Experiencing failure at scale is as the popular Marvel character Thanos would say “Inevitable”. Memory leaks, software or hardware or network I/O failures are just a few. It’s a problem of simple mathematics, the probability of failing rises as the total number of operations performed increases. With each component used to scale the application, the failure quotient increases.

So how do you tackle this so-called “Inevitable” problem that comes with scaling? Well a common sense approach is figuring out what can go wrong. For teams that build on the cloud and do not have their own datacenter, will commonly encounter failures that are caused by a single point failure, i.e. the network being unreliable, slow processes and unexpected load.

Let’s dive into the single point of failure. Single point of failure on a distributed system is equal to the snap by Thanos in the popular Marvel movie, Infinity War, it’s that one component that brings down the entire system with it. In reality, distributed systems can have multiple single points of failure.

A service which reads from a non-replicated database to boot up is an example of a single point of failure, i.e. if the database is not reachable the service won’t start.

Another example of the same is a service that exposes a HTTP API on top of TLS and uses a certificate that needs to be manually renewed. For whatever reason if the certificate is not renewed by the time it expires, then most clients would not be able to access the service.

Role of HPC in Failures in Distributed Systems

There are several ways in which HPC systems can contribute to the failure in distributed systems. One possibility is that the HPC system itself may fail, either due to hardware or software problems. This can disrupt the operation of the distributed system, as the other computers in the system may rely on the HPC system to perform certain tasks.

Another possibility is that the communication channels between the computers in the distributed system may fail, disrupting the flow of information between them. This can occur due to problems with the network infrastructure, such as cable breaks or hardware failures.

Finally, it is also possible for the distributed system to fail due to problems with the software that is being used to coordinate the activities of the computers. This could include bugs in the software, or problems with the way that the software is configured.

In general, HPC systems can play a critical role in the operation of distributed systems, and their failure can have significant consequences. It is important to carefully design and maintain HPC systems to ensure that they are reliable and able to support the operation of the distributed systems that rely on them.

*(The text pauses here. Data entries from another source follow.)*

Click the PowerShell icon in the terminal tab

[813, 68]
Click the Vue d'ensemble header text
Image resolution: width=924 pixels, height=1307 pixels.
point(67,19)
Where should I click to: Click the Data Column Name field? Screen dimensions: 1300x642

So what do you do to prevent it?

Identify the single points of failure when the system is architected before they can cause any harm. Examine all the components of the system to see what would happen if any of the components failed. This will allow you to fix some single point failures by introducing redundancy and other ways. But despite this some can’t be fixed, in that case just reduce the blast radius when things go wrong.

The Nebula or Unreliable Network

Similar to Nebula who betrays her father’s trust in the Marvel End Game, an unreliable network can fail you as well without being spotted. Let’s say a client makes a remote network call, it sends a request to a server and expects a response from it a while later. Ideally the client should receive a response shortly after sending the request. But what if the response is super delayed?

Now what are the client’s options? Wait for a response that may never arrive or fail the request with an error or an exception.

Just like Nebula, slow network calls are silent killers of distributed systems. Because the client is unaware which side will the response flip, it can spend a long time trusting for it to show up or eventually give up, if that is even an option. The wait can in turn cause degradations that are extremely hard to debug.

Slow Processes

Slow network calls are the silent killers of distributed systems. Because the client doesn’t know whether the response is on its way or not, it can spend a long time waiting before giving up, if it gives up at all. The wait can in turn cause degradations that are extremely hard to debug.

The many scenes in Marvel where you thought they almost had the bad guy and won i.e. Slow Processes

What’s the difference between a slow process and a broken process? Well, from an observer’s point of view, none! As both are not really performing any useful work.

The prime cause of slow processes is resource leaks. Arguably memory leaks are the most common source of leaks. How does it happen? A memory leak glares itself with a steady increase in memory consumption over time. Run-times with trash collection does not help either i.e. if a reference to an object that isn’t longer needed is kept somewhere, the object won’t be deleted by the garbage collector.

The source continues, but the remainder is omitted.